4. Falzwerk nach einem der vorangehenden Ansprüche, dadurch gekennzeichnet, dass der Falzmesserzylinder (14) und der Falzklappenzylinder (15) so einstellbar sind,
dass der Querfalz (16) am Nutzen (12) asymmetrisch anbringbar ist, wodurch ein Vorfalz
oder ein Nachfalz entsteht und durch die weitere Schneideinrichtung (18) der Vorfalz
bzw. der Nachfalz abschneidbar ist.
1. A folding unit (10) comprising a cutting device (11) for separating individual panels
(12) from a printing material web (13), comprising a folding blade cylinder (14) and
a folding jaw cylinder (15), for attaching a transverse fold to a panel (12), and
comprising a further cutting device (18), wherein the further cutting device (18)
consists of a cutting cylinder (19) comprising at least one knife bar (22) and a cutting
strip cylinder (20) comprising at least one cutting strip (23), characterized in that the folding jaw cylinder (15) transfers transversely folded panels (12) to a conveying
device (17) for transporting the transversely folded panels (12) in the direction
of the further cutting device (18), and that the further cutting device (18) has its
own drive, which is independent of the folding unit (10).
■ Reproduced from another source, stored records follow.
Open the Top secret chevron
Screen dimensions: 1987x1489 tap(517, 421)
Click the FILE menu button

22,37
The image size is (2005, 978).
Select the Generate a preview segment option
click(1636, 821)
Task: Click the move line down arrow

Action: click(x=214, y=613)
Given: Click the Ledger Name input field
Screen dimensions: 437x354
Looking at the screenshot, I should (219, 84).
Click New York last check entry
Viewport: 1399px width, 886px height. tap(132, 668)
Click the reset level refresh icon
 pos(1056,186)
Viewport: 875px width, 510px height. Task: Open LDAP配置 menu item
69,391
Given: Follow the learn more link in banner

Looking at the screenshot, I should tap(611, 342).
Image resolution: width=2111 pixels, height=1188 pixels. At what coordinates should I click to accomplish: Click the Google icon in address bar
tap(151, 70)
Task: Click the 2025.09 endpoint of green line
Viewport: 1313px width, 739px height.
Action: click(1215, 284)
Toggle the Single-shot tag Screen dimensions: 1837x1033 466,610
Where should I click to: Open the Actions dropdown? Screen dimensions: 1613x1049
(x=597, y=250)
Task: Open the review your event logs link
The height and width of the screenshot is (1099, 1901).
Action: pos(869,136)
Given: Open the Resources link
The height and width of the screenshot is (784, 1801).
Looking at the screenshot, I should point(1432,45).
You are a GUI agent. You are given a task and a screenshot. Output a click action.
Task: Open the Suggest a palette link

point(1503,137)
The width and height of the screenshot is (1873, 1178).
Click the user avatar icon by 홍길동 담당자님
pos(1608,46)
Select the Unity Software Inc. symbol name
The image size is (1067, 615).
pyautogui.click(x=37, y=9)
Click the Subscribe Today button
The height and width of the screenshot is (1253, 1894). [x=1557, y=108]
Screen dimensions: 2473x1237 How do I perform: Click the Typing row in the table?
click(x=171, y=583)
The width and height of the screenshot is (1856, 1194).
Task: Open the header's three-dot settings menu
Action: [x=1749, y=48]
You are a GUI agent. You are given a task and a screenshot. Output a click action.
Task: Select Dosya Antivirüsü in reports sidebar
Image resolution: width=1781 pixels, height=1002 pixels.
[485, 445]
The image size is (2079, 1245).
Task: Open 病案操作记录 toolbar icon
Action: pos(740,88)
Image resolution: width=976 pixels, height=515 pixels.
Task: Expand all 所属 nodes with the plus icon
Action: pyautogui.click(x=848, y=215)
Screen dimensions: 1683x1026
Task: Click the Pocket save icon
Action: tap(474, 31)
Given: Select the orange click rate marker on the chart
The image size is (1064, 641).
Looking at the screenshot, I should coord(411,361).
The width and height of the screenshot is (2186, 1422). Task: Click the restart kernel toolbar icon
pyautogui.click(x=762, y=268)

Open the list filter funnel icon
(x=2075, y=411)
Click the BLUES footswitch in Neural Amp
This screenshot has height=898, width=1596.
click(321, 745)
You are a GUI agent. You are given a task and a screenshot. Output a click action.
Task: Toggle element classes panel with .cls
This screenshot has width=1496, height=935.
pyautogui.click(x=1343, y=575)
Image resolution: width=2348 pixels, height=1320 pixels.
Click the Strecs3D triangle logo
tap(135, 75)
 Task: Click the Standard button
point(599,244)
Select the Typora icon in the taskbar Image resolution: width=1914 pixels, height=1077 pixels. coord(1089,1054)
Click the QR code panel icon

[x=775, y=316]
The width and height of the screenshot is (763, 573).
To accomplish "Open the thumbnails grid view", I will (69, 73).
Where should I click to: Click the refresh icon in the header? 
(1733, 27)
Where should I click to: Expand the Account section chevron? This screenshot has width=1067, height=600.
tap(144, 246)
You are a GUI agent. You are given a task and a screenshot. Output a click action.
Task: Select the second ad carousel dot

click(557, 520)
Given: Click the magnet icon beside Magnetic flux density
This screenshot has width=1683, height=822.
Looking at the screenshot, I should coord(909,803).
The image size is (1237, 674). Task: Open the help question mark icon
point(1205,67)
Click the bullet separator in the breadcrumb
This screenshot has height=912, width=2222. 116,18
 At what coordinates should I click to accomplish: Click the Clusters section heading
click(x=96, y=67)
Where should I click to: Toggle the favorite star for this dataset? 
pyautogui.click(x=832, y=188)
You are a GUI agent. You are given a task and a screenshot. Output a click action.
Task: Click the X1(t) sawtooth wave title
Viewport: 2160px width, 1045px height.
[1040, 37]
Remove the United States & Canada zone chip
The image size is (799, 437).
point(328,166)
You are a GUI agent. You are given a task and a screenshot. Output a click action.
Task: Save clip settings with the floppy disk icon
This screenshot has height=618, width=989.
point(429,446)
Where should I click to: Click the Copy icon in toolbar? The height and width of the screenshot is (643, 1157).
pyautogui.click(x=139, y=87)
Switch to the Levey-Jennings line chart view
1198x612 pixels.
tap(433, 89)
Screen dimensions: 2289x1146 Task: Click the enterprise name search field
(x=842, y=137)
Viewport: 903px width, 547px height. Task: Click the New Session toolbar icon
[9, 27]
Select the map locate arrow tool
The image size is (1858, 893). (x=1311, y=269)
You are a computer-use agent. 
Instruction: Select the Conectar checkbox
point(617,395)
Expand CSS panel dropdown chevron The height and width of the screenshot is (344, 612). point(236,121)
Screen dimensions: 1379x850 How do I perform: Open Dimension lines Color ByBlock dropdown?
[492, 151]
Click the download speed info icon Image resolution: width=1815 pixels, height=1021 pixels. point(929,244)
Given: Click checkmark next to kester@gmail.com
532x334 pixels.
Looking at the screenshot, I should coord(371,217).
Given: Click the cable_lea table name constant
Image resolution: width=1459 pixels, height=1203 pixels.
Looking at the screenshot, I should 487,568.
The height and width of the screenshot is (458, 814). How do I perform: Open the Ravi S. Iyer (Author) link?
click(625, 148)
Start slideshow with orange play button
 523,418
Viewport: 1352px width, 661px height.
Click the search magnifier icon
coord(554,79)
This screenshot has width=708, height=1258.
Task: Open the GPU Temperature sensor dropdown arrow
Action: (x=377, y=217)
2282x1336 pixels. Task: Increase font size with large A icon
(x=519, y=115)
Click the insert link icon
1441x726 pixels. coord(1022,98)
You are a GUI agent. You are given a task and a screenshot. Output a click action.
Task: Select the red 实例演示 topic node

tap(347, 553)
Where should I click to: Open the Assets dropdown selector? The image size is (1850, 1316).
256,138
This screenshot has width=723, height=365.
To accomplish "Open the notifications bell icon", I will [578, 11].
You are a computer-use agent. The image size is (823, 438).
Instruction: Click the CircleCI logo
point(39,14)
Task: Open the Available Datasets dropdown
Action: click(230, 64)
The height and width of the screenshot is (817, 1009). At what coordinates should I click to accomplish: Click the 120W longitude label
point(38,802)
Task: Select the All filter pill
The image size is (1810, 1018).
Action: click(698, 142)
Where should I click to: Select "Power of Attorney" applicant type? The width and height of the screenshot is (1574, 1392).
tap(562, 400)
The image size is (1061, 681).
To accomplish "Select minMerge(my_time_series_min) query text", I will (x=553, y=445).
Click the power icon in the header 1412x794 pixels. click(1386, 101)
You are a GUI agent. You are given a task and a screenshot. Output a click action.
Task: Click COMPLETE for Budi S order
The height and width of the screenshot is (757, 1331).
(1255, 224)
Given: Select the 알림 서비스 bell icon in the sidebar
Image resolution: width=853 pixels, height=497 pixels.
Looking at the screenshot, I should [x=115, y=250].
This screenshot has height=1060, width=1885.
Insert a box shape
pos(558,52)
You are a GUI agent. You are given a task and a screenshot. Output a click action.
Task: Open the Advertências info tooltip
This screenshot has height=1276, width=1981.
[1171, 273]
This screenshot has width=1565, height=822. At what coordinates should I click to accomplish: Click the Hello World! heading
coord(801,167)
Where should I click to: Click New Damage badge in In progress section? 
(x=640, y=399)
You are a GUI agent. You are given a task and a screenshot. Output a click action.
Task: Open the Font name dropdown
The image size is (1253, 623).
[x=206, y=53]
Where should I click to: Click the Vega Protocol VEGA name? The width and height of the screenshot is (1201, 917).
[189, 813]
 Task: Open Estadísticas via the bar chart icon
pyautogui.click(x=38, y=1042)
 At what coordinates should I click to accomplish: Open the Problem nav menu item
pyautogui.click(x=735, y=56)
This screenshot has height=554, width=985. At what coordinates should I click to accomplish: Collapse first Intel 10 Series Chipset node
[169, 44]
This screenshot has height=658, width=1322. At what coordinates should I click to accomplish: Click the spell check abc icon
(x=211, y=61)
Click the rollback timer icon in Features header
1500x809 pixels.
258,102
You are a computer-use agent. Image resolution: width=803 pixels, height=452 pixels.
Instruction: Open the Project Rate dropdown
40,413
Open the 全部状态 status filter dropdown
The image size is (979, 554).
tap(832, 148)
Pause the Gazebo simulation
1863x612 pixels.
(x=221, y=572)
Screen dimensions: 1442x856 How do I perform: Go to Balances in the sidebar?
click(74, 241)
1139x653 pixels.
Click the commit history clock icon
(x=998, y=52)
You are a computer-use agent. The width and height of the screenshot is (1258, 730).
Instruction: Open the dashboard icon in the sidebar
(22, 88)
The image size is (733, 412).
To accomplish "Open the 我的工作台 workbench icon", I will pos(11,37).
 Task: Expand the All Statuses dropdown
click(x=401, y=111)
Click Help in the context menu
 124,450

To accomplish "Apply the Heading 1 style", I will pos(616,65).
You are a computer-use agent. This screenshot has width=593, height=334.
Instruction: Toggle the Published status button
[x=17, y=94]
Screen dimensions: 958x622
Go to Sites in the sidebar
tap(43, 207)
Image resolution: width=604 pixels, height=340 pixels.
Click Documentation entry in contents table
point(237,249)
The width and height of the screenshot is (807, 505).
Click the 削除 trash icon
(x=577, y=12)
2. The folding unit according to claim 1, characterized in that the further cutting device (18) can be operated at different circumferential speeds
during a rotation, whereby it can be operated at the movement speed of the panel (12)
during a cutting process.
3. The folding unit according to one of the preceding claims, characterized in that a suction device (30) for discharging sections (31) is arranged on the further cutting
device (18).
4. The folding unit according to one of the preceding claims, characterized in that the folding blade cylinder (14) and the folding jaw cylinder (15) can be adjusted
in such a way that the transverse fold (16) can be asymmetrically attached to the
panel (12), whereby a front fold or a back fold is created and the front fold or the
back fold, respectively, can be cut off by means of the further cutting device (18).
1. Plieuse (10) comportant un dispositif de coupe (11) pour le sectionnement de certaines
parties utiles (12) d'une bande de support d'impression (13), comportant un cylindre
à lame de pliage (14) et un cylindre à rabat de pliage (15) pour impartir un pli transversal
à une partie utile (12) et un autre dispositif de coupe (18), l'autre dispositif de
coupe (18) étant composé d'un cylindre de coupe (19) comportant au moins une barre
à lame (22) et un cylindre à baguette de coupe (20) comportant au moins une baguette
de coupe (23), caractérisée en ce que le cylindre à rabat de pliage (15) transfère des parties utiles pliées transversalement
(12) à un dispositif de convoyage (17) servant au transport des parties utiles pliées
transversalement (12) en direction de l'autre dispositif de coupe (18) et que l'autre
dispositif de coupe (18) présente une commande propre indépendante de la plieuse (10).
2. Plieuse selon la revendication 1, caractérisée en ce que l'autre dispositif de coupe (18) est actionnable pendant une rotation à des vitesses
circonstancielles différentes, sachant qu'il est actionnable pendant une opération
de coupe à la vitesse de mouvement de la pièce (12).
3. Plieuse selon une des revendications précédentes, caractérisée en ce qu'il est prévu au niveau de l'autre dispositif de coupe (18) un dispositif d'aspiration
(30) pour évacuer les chutes (31).
4. Plieuse selon une des revendications précédentes, caractérisée en ce que le cylindre à lame de pliage (14) et le cylindre à rabat de pliage (15) sont réglables
de manière à ce que le pli transversal (16) soit applicable de manière asymétrique
au niveau de la pièce (12), ce qui crée un pli amont ou un pli aval, le pli amont
ou le pli aval pouvant être sectionné par l'autre dispositif de coupe (18).